* **Instruction 1**:
Copy the rows that run from the line containing "This screenshot has width=1216, height=1401." through the line containing "Locate an element", both included, character for character.

* **Document extract**:

■ ■ ■ ■

Consumers groups have expressed concern for the elderly if cheques are abolished, suggesting that it will result in them hoarding cash at home.

Appearing before the Treasury Select Committee, Jane Vass, of Age Concern and Help the Aged, warned that there could be a security issue if cheques were to be scrapped.

“This would encourage people to return to cash. We have concerns about large amounts of money kept at home. Older people will be forced to depend on others,” said Ms Vass.

At the end of last year, the UK Payments Council voted to phase out cheques on 31 October 2018, but stated at the time that cheques will not be phased out until an “accessible and acceptable” alternative payment system is introduced.

The use of the cheque book has been in decline for many years as consumers opt for quicker payment methods.

Major retailers such as Tesco and Sainsbury’s no longer accept cheques, arguing that phasing out the use of cheques in stores resulted in quicker service and improved security for consumers.

Figures show it costs up to £1 to process a cheque - four times more than it costs to handle an electronic payment. The move will save banks hundreds of millions each year.

■ ■ ■ ■

* **Instruction 2**:
In the passage on cheques, rewrite the part that opens with the words containing "Appearing before the" and closes with "security for consumers.", using "faster" in place of "quicker".

* **Records for processing**:
■ ■ ■ ■

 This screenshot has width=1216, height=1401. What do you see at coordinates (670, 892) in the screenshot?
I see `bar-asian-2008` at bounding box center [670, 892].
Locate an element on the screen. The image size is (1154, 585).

■ ■ ■ ■

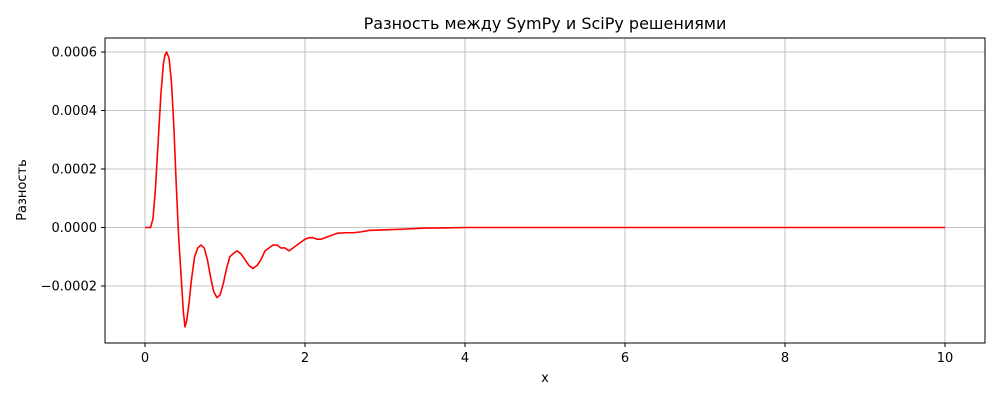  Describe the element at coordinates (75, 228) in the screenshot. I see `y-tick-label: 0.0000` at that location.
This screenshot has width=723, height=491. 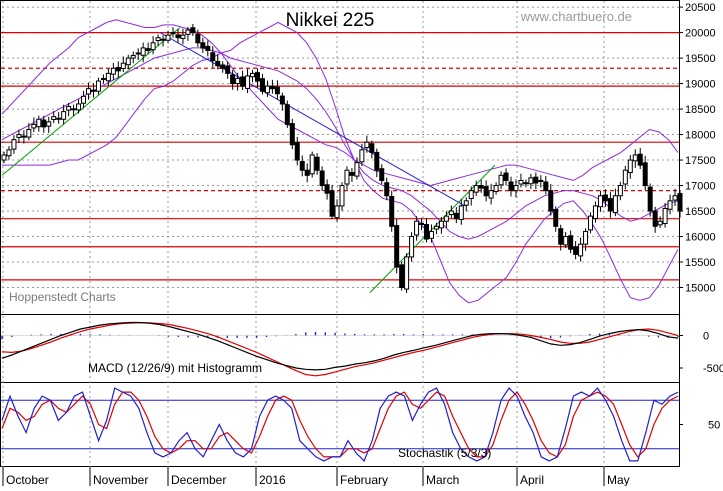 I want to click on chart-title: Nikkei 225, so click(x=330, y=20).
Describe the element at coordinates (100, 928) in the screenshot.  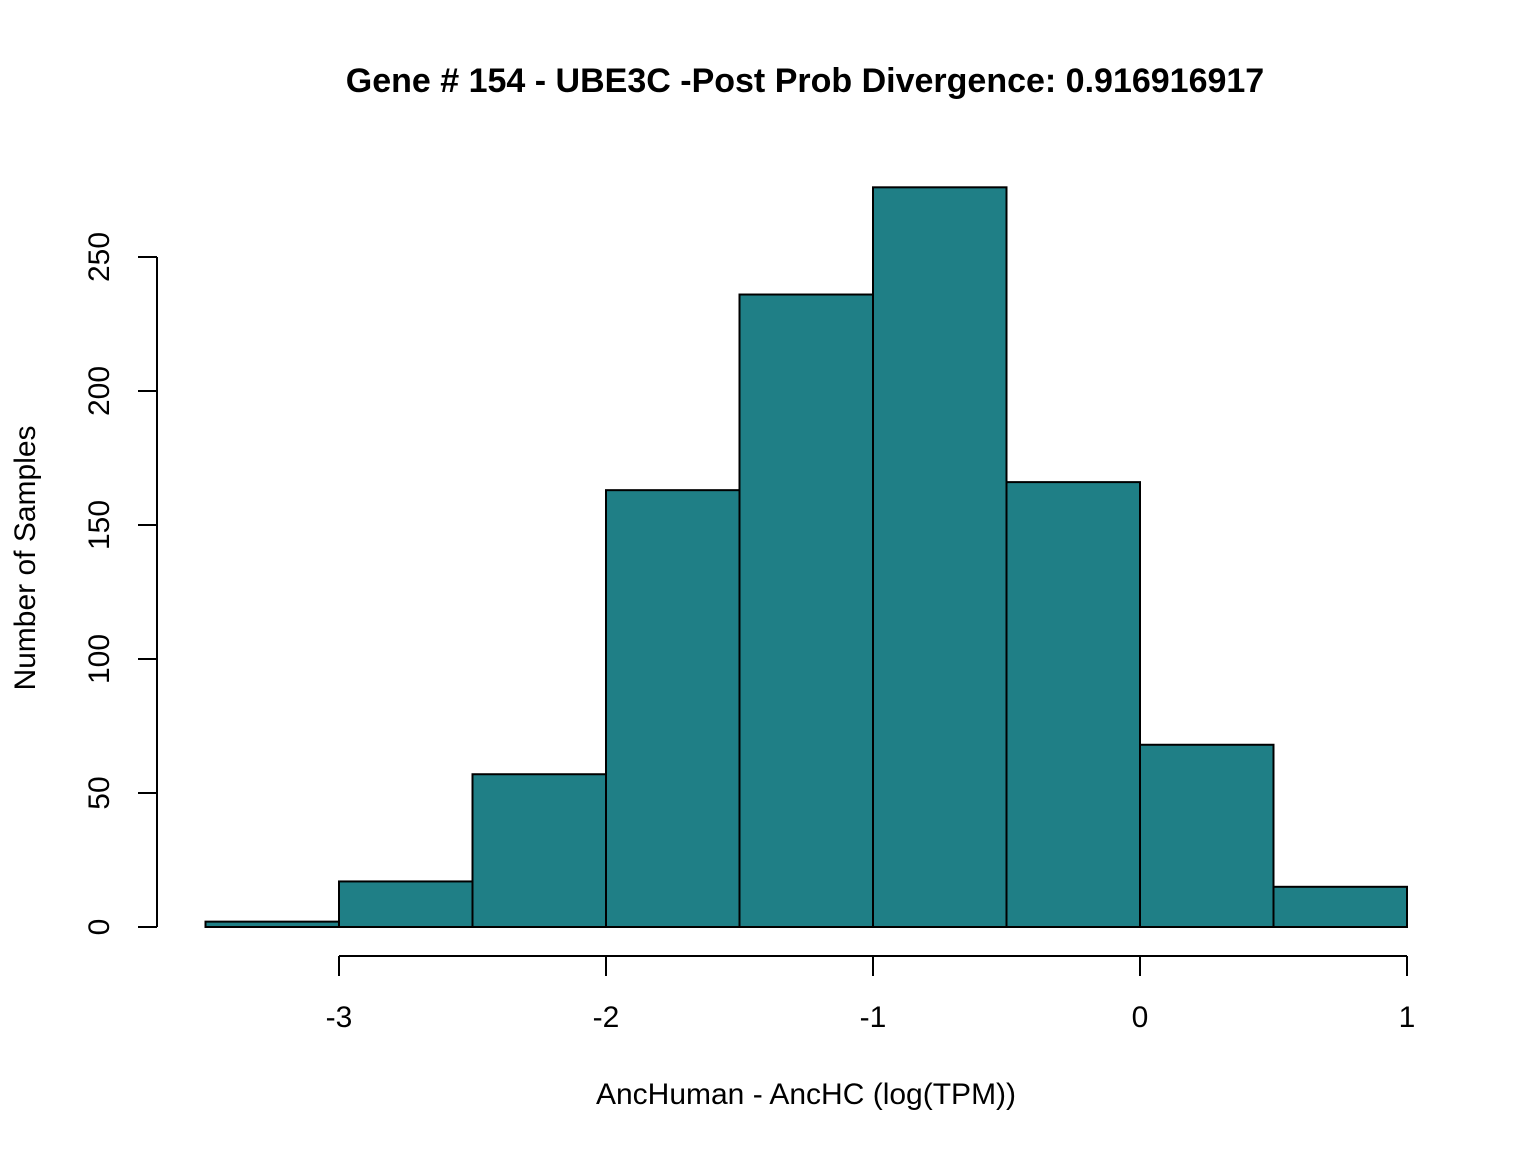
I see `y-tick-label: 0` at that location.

■ ■ ■ ■

* **Exercise answer 1**:
 This screenshot has width=1216, height=1401. What do you see at coordinates (670, 892) in the screenshot?
I see `bar-asian-2008` at bounding box center [670, 892].
Locate an element on the screen. The image size is (1154, 585).

* **Exercise answer 2**:
Appearing before the Treasury Select Committee, Jane Vass, of Age Concern and Help the Aged, warned that there could be a security issue if cheques were to be scrapped.

“This would encourage people to return to cash. We have concerns about large amounts of money kept at home. Older people will be forced to depend on others,” said Ms Vass.

At the end of last year, the UK Payments Council voted to phase out cheques on 31 October 2018, but stated at the time that cheques will not be phased out until an “accessible and acceptable” alternative payment system is introduced.

The use of the cheque book has been in decline for many years as consumers opt for faster payment methods.

Major retailers such as Tesco and Sainsbury’s no longer accept cheques, arguing that phasing out the use of cheques in stores resulted in faster service and improved security for consumers.